What the task requires:
Search the records for lines that contain the word "computer". Copy them all.

Input data:
---+---

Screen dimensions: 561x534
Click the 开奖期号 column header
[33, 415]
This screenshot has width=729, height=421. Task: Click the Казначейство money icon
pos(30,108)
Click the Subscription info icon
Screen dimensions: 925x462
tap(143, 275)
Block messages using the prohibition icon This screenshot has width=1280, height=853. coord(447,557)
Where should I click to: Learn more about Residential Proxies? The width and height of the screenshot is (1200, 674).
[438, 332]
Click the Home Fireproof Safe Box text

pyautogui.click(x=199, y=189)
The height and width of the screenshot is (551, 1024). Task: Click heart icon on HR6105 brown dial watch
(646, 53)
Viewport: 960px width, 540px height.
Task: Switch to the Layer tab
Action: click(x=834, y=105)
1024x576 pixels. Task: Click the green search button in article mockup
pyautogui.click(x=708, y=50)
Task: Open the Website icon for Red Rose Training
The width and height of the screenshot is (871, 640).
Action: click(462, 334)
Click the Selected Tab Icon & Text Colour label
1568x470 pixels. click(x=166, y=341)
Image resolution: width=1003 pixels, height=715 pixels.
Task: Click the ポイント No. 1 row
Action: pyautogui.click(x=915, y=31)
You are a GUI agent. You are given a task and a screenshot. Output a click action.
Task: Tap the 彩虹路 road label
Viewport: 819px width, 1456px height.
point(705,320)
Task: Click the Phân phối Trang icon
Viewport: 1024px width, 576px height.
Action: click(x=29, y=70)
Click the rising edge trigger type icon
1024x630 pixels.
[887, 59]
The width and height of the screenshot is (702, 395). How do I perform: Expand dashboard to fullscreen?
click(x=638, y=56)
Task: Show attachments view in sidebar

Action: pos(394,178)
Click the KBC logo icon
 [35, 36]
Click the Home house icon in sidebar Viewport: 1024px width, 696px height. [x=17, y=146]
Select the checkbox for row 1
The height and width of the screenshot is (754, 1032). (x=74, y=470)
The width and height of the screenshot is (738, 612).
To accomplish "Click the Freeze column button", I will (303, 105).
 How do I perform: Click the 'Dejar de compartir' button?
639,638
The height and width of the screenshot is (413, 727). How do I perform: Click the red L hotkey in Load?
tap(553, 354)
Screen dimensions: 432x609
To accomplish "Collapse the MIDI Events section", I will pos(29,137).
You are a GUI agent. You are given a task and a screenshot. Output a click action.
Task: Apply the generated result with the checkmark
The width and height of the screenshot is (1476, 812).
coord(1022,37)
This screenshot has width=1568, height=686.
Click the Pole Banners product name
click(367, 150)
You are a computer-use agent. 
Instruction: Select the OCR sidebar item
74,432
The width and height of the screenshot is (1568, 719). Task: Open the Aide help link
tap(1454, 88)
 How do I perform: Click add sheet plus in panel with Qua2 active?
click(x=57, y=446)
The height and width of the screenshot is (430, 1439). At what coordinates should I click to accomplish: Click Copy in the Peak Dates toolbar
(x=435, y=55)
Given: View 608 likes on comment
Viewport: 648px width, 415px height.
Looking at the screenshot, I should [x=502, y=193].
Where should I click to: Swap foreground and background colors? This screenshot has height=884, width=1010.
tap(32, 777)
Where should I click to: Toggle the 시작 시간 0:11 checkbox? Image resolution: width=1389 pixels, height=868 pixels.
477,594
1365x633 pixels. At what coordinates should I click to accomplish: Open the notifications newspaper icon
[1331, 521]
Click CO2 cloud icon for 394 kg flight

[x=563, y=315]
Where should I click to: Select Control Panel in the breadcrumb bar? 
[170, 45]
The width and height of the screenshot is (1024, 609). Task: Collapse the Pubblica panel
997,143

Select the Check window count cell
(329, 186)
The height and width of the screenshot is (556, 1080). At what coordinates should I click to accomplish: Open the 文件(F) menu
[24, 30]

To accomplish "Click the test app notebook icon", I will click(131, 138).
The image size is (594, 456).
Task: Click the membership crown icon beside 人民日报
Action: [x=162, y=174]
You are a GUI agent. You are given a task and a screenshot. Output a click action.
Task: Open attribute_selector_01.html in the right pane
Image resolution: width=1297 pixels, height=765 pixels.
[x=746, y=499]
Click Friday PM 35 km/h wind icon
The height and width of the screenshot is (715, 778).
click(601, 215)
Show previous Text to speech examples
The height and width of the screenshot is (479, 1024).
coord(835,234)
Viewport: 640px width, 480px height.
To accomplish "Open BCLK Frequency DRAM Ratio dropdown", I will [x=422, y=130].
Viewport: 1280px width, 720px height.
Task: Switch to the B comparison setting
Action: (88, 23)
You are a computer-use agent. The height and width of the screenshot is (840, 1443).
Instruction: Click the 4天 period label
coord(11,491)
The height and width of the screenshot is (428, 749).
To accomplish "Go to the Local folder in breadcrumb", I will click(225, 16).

---+---

Task output:
You are a computer-use agent. 
You are a computer-use agent. The height and width of the screenshot is (840, 1443).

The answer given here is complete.